An ending needs to offer closure, a resolution to the plot threads, themes and ideas you’ve introduced over the years. If style is simply the mistakes you never stop making, this is the time to embrace those mistakes: remind them why they loved the story, and go out on a high.  If ever there’s a time to be self-indulgent, this is it – refer back to the old favourites and the recent successes, reflect on the first time you got something properly right, but don’t forget the best of your recent episodes. Normally it’s best to ignore the fans, but after all the support they’ve offered to you, it’s worth looking back on all the ones they liked over the years. Throw in a reference or two to the spinoff series your show might have borne – they’re continuing without you, even if they might not be quite the same anymore.

So, here’s a post that has nothing to do with anything really.
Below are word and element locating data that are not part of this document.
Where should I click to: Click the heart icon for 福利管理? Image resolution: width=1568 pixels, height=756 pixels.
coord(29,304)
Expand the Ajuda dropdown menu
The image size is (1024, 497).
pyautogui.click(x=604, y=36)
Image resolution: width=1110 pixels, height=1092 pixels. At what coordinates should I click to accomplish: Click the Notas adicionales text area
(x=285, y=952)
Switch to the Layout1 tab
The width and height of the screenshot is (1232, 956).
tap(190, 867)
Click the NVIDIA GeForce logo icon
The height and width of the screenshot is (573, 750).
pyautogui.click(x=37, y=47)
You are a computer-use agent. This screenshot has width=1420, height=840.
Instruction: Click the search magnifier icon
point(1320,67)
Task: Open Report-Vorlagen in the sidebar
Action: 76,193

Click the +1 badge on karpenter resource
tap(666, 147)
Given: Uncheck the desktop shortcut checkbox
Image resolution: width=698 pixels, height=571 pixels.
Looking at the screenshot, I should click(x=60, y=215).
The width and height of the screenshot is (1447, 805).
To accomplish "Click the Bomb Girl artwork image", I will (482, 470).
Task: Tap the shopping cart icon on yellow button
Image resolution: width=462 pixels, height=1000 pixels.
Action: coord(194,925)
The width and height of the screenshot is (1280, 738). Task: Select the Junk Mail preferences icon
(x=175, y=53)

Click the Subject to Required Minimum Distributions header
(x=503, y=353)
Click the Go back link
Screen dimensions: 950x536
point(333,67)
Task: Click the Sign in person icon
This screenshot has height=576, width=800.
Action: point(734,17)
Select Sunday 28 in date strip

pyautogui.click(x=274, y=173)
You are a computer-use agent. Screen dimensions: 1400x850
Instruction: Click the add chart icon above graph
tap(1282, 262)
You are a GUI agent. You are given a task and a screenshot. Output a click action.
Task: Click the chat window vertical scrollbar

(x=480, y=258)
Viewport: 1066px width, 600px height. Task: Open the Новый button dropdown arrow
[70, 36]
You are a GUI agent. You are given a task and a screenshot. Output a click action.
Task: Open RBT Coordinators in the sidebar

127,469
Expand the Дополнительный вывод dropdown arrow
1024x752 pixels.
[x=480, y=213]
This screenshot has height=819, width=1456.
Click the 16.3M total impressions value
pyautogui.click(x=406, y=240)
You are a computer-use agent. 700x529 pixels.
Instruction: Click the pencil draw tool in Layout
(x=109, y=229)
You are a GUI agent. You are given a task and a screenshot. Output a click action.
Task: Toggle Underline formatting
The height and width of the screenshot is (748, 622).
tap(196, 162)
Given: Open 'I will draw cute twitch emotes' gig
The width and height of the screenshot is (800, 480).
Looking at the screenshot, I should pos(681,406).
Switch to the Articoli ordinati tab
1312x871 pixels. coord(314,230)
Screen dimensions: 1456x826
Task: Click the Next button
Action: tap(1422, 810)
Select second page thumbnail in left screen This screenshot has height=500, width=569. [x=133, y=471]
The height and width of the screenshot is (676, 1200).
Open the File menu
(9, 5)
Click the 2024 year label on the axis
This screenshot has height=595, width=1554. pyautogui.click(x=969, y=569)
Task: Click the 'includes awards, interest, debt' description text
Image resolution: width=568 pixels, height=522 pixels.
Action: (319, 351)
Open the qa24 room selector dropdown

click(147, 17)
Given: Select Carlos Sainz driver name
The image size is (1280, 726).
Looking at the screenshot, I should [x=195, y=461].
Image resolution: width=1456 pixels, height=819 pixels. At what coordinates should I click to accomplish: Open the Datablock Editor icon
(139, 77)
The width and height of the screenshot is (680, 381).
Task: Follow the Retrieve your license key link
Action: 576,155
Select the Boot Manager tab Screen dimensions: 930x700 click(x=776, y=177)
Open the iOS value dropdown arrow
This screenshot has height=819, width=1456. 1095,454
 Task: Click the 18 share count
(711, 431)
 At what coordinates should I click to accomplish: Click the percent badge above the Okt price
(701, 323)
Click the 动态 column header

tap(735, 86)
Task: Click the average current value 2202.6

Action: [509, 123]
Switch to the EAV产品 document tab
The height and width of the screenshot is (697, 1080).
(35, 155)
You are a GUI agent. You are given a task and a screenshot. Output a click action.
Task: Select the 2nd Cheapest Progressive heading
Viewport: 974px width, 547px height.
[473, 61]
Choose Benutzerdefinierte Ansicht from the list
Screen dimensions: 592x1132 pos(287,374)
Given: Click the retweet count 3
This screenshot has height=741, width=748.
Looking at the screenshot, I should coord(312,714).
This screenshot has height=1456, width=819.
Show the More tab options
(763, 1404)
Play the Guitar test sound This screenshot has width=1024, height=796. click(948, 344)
Ostensibly, it’s about the endings of television programmes and such, but it is in fact about the conclusion of my weekly Yahoo column, which came to an end after almost three years because of budget cuts. Which is, you know, fair enough, can’t argue with that (and I’m still going to make the occasional freelance contribution anyway, which perhaps undercuts the above more than a little bit).

It was a clever idea, although also very self-indulgent one, and it probably could’ve made for a much better post if I was a better writer than I actually am. At the moment it’s just a bit naff, but arguably maybe a little funny I guess.

Not a bad note to end on though really.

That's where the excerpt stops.